The input:
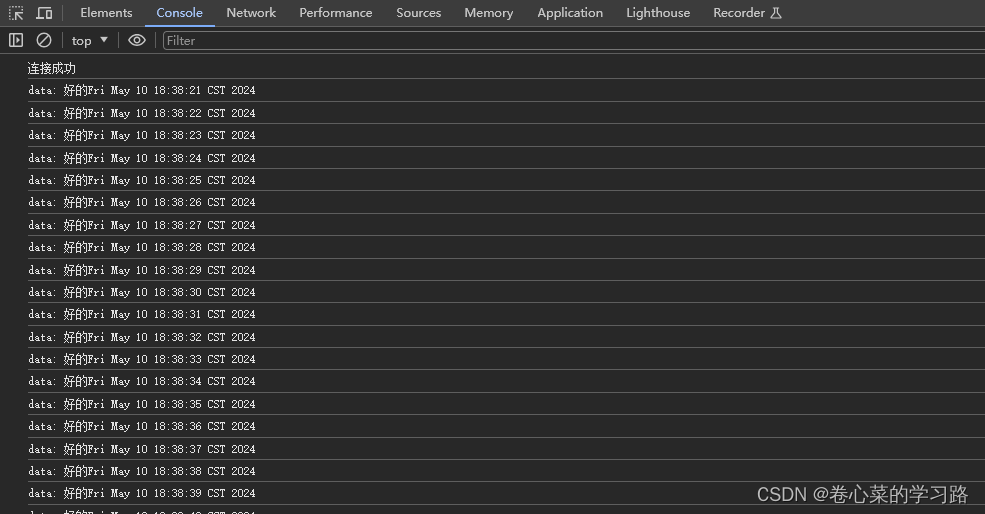Show the console sidebar panel
985x514 pixels.
click(x=16, y=40)
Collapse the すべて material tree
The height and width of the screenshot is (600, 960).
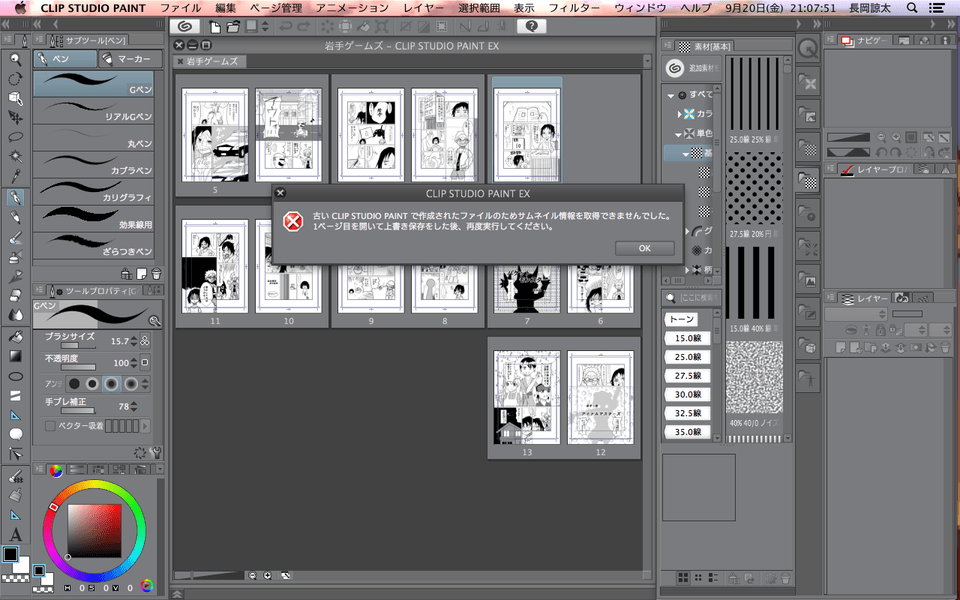coord(671,94)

What this task involves: The answer consists solely of the lines from the one holding "The height and" through the final line of the records, both ends included, each duplicated exactly. Leave images out.

Finished exercise:
The height and width of the screenshot is (600, 960).
coord(671,94)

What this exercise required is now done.